Эти люди, разного возраста, пола и цвета кожи, родившиеся в разных странах, говорящие на разных языках, исповедующие разные религии и по-разному видящие мир, самая родная семья. Они держатся друг за друга так крепко,
как только могут, и никогда не уходят в себя настолько, чтобы не замечать остальных. В станционном уставе нет такого правила, об этом никогда никто
не договаривался, но всякий раз, когда кто-нибудь выходит наружу подышать наедине со своими мыслями, все засекают время, и не проходит и полминуты, чтобы хоть один из команды не поднял глаза на нежно-фиолетовые круглые часы, висящие на стене как напоминание об основателе станции. Однажды я наблюдала такой случай: вышел Марти, весь день ходивший чернее тучи.
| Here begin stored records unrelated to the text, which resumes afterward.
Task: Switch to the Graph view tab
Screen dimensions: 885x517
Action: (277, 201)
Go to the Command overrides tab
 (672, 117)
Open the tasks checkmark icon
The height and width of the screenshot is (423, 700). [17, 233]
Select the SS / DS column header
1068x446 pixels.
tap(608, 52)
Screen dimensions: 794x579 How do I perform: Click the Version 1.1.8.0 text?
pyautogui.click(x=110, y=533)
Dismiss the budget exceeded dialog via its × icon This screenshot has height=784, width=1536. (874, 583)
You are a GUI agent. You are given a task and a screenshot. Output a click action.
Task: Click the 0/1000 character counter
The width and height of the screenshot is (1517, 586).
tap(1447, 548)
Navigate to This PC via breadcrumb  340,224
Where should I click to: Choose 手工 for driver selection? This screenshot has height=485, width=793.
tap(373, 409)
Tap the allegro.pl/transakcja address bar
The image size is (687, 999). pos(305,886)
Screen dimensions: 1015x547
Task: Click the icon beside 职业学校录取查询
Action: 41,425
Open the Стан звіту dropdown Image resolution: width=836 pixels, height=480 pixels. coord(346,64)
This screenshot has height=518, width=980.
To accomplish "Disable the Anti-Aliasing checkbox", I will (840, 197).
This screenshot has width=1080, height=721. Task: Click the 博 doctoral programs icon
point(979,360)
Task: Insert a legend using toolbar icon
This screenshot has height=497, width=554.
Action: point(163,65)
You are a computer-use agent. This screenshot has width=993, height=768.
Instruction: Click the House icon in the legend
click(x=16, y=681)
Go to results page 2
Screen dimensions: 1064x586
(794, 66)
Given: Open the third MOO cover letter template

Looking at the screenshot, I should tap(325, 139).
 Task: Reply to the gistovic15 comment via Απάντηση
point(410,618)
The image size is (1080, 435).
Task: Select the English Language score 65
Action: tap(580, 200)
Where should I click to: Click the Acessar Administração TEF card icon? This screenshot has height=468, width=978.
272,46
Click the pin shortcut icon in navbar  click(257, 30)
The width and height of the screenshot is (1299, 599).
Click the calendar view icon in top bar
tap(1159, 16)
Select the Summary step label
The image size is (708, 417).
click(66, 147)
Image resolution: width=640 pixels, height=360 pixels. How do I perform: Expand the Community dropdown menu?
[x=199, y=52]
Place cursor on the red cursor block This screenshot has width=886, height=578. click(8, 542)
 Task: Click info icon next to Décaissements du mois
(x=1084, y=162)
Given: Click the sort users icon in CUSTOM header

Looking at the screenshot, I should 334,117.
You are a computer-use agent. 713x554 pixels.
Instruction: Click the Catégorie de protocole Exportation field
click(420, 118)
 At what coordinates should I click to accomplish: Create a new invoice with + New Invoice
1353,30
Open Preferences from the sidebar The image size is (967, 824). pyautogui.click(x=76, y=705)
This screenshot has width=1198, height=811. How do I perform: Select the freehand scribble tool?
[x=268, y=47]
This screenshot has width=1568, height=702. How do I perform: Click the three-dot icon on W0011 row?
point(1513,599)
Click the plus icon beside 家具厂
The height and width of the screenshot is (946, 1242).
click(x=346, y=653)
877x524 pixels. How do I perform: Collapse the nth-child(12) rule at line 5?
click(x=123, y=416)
У него должен был вот-вот родиться сын там, на большой земле, а мы застряли здесь в лютый мороз, с плохой связью ещё на пару месяцев. Хотя, кто знает, о чём он мог задуматься ещё: все хоть раз вспоминают о смысле жизни, о правде, справедливости, о Боге. Марти нет три минуты… четыре с половиной… пять и сорок секунд… ровно через 6 минут после его ухода все полярники моментально подняли головы и, переглянувшись, побросав чёрт знает куда книги и кружки, разом сорвались со своих мест. Уже на бегу похватали чьи-то шапки, куртки, по одной перчатке.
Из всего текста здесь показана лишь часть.